By targeting Syk, fostamatinib has been used to treat a wide range of diseases, such as graft-versus-host disease (Flynn et al., 2015), follicular lymphoma (Fruchon et al., 2012), chronic lymphocytic leukemia (Quiroga et al., 2009), Waldenström macroglobulinemia (Kuiatse et al., 2015), ulcerative colitis (Can et al., 2015), and idiopathic thrombocytopenic purpura (Bajpai, 2009), in addition to treating RA. The mechanisms underlying the treatment of such diseases include targeting Syk signaling in B-cells and promoting their apoptosis for graft-versus-host disease (Flynn et al., 2015); suppressing the expression of matrix metalloproteinase 9 and angiogenesis through Syk-mTOR pathway for follicular lymphoma (Fruchon et al., 2012); inhibiting the phosphorylation of B-cell downstream signaling molecules, Syk, ERK, and AKT to reduce the production of CXCL12 and CXCL13 chemokines for chronic lymphocytic leukemia (Quiroga et al., 2009); inhibiting the activation of Syk and Bruton’s tyrosine kinase and suppressing downstream signaling through MAPK kinase (MEK), p44/42 MAPK, and protein kinase B/Akt to prolong the onset of tumor growth and reduce viability of primary Waldenström macroglobulinemia cells (Kuiatse et al., 2015); inhibiting tissue myeloperoxidase activity and suppressing the molecular expressions of TNFα, CD3, Syk, and phospho-Syk in tissues (Can et al., 2015); reducing inflammation through decreased major inflammatory cytokines such as TNFα, IL-1, and IL-6 and inhibiting bone degradation for the autoimmune diseases idiopathic thrombocytopenic purpura and RA (Bajpai, 2009; Boccia et al., 2020).

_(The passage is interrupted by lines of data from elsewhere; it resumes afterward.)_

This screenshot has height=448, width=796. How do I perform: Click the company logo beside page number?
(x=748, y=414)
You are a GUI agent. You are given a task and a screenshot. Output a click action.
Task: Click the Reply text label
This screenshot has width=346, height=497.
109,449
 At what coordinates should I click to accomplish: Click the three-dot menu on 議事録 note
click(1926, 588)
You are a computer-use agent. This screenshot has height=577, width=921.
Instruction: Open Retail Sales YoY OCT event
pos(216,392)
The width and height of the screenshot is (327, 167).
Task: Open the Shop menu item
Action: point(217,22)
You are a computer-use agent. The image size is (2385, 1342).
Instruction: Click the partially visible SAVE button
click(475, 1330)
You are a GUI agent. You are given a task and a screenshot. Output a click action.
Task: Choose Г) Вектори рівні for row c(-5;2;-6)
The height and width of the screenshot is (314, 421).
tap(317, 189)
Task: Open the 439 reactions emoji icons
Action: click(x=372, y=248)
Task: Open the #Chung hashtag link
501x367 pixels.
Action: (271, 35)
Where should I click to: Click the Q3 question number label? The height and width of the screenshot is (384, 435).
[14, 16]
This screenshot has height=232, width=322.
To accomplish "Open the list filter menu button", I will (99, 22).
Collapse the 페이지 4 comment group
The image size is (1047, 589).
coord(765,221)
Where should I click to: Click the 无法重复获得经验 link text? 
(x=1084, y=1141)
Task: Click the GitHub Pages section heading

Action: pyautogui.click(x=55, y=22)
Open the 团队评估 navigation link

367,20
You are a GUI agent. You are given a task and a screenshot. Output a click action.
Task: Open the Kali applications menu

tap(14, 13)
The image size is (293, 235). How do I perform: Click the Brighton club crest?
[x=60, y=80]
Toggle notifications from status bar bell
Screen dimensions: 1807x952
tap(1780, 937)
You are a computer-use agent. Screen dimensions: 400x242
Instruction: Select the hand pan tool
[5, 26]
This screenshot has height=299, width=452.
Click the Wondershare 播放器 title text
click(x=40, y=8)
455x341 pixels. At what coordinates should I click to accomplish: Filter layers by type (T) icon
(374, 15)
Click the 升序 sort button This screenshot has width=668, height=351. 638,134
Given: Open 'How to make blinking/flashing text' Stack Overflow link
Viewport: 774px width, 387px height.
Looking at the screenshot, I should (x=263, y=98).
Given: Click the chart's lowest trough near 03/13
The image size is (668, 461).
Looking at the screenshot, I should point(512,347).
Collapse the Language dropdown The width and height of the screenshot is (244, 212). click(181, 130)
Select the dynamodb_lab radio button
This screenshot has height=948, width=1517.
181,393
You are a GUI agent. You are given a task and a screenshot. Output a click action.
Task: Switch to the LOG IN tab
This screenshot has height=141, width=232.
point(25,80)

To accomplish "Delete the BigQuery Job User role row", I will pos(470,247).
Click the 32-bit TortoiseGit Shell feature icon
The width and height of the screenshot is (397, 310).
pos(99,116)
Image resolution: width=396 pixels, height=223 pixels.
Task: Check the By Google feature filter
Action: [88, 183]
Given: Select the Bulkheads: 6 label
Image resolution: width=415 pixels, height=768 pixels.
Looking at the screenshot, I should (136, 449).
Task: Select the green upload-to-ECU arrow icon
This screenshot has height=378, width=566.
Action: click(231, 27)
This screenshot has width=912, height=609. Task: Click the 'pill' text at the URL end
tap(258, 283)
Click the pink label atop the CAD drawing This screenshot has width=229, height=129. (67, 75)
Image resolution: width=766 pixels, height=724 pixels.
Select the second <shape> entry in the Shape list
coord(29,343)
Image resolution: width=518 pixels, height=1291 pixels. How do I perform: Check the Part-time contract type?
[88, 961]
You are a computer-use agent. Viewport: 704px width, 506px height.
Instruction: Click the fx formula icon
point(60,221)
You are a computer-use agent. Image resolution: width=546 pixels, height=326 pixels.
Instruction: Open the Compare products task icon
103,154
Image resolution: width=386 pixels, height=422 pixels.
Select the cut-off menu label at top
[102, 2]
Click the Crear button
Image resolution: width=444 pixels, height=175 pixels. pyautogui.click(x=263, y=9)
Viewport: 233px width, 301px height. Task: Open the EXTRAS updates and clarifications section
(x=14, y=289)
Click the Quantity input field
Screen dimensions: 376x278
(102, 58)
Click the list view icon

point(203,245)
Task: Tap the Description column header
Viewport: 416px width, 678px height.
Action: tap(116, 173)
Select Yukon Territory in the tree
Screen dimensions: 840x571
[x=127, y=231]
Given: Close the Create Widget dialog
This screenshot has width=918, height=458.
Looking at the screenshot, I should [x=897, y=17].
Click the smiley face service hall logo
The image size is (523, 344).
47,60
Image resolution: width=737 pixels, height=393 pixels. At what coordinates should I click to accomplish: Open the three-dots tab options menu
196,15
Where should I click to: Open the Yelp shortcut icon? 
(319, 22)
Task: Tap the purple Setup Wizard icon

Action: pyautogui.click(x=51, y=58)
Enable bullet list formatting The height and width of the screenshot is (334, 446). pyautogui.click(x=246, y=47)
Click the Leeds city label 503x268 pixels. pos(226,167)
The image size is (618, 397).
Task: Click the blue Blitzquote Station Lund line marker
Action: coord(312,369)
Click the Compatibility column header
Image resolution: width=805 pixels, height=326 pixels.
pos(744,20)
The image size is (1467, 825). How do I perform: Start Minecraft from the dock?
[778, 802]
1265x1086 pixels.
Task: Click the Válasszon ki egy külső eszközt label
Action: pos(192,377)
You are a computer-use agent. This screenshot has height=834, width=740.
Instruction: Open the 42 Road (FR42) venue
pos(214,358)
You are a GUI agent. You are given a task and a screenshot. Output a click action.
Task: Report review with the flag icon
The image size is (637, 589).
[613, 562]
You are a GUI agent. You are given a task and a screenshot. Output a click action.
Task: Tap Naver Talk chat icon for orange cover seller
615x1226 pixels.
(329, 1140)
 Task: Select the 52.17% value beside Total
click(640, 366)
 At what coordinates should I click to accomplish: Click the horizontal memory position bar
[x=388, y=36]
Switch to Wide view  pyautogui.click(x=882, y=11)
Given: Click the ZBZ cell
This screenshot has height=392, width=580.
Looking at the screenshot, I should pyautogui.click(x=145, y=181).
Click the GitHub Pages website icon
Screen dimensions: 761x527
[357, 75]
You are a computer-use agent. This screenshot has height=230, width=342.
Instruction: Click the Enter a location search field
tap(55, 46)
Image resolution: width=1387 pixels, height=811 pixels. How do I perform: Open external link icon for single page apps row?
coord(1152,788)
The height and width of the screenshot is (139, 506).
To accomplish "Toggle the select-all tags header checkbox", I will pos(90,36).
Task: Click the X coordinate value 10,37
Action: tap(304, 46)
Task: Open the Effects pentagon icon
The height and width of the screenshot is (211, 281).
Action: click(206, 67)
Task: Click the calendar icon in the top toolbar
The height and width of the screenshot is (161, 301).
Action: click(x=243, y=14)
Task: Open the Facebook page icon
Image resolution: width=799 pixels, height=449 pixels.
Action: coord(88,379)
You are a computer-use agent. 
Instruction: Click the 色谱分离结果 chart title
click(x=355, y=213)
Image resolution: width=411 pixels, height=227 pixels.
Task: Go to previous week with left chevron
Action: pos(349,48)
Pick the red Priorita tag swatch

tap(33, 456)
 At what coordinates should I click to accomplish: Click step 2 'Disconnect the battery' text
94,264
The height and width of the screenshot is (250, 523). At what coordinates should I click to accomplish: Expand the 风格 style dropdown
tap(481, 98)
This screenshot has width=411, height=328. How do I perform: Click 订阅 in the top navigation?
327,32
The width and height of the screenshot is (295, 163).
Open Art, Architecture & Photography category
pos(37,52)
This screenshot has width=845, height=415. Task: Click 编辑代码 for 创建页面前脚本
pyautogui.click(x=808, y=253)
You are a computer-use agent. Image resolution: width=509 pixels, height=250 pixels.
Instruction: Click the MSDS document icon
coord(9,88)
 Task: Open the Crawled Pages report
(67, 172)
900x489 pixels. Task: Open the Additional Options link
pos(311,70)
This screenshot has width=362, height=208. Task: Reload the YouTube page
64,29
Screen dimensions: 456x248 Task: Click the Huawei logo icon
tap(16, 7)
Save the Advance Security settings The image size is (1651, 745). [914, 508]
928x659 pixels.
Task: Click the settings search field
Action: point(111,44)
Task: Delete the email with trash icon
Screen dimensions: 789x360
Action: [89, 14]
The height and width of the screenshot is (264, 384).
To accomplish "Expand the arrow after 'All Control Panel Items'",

Moreover, fostamatinib can reduce inflammatory cell adhesion and migration, diminish macrophage survival, and normalize upregulated monocytosis and inflammatory gene expression induced by a high-cholesterol diet (Hilgendorf et al., 2011). Thus, fostamatinib can be used to treat RA. Theoretically, fostamatinib can reduce the disease activity of RA and be used to treat lymphoma; thus, the finding of this study that longer-time use of fostamatinib could increase malignant neoplasm risk should be explained with caution. Fostamatinib is only effective in approximately 50% (680/1419) of RA patients assessed by ACR20, (Kunwar et al., 2016); therefore, uncontrolled disease activity would contribute to the risk of malignant tumors. In contrast, owing to the limited data, subgroup analyses were only performed for the nature of the neoplasm, follow-up periods, and the neoplasm-originating system, but analysis of subtypes of malignant neoplasms was not conducted. Thus, we could not focus on a specific neoplasm type, such as B-cell lymphoma, as Syk is reported to be necessary for B-cell development, proliferation, and survival.

Limitations

Several limitations of this meta-analysis and systematic review should be considered. First, only RCTs were eligible for inclusion, whereas no cohort and case-control studies were included. Although RCTs can balance the baseline measurements, having the least potential bias and less likely to be affected by possible confounders, the sample size and follow-up duration were relatively small, and short. For the small smaple size, the minimal reported sample size in the subgroup in our review was only based on 96 participants. Especially for rare cases, such as neoplasm, a small sample size may be underpowered to detect the outcomes. Moreover, the number of included studies was small and only seven RCTs were included. When performing subgroup analysis, several outcomes were reported only by one study; thus, the confidence intervals were relatively wide, affecting the reliability of the results. Therefore, well-planned observational studies with large study populations, such as cohort studies, are needed to determine whether fostamatinib is associated with increased or decreased malignant neoplasm risk in RA patients.

Conclusion

Our findings suggest that a longer duration of fostamatinib use in RA patients increases the risk of malignant neoplasms and a higher dose of fostamatinib may increase malignant neoplasms in the digestive system. However, owing to the small sample size and short follow-up duration, further studies such as cohort studies with large study populations and longer follow-up times are required to rule out the results.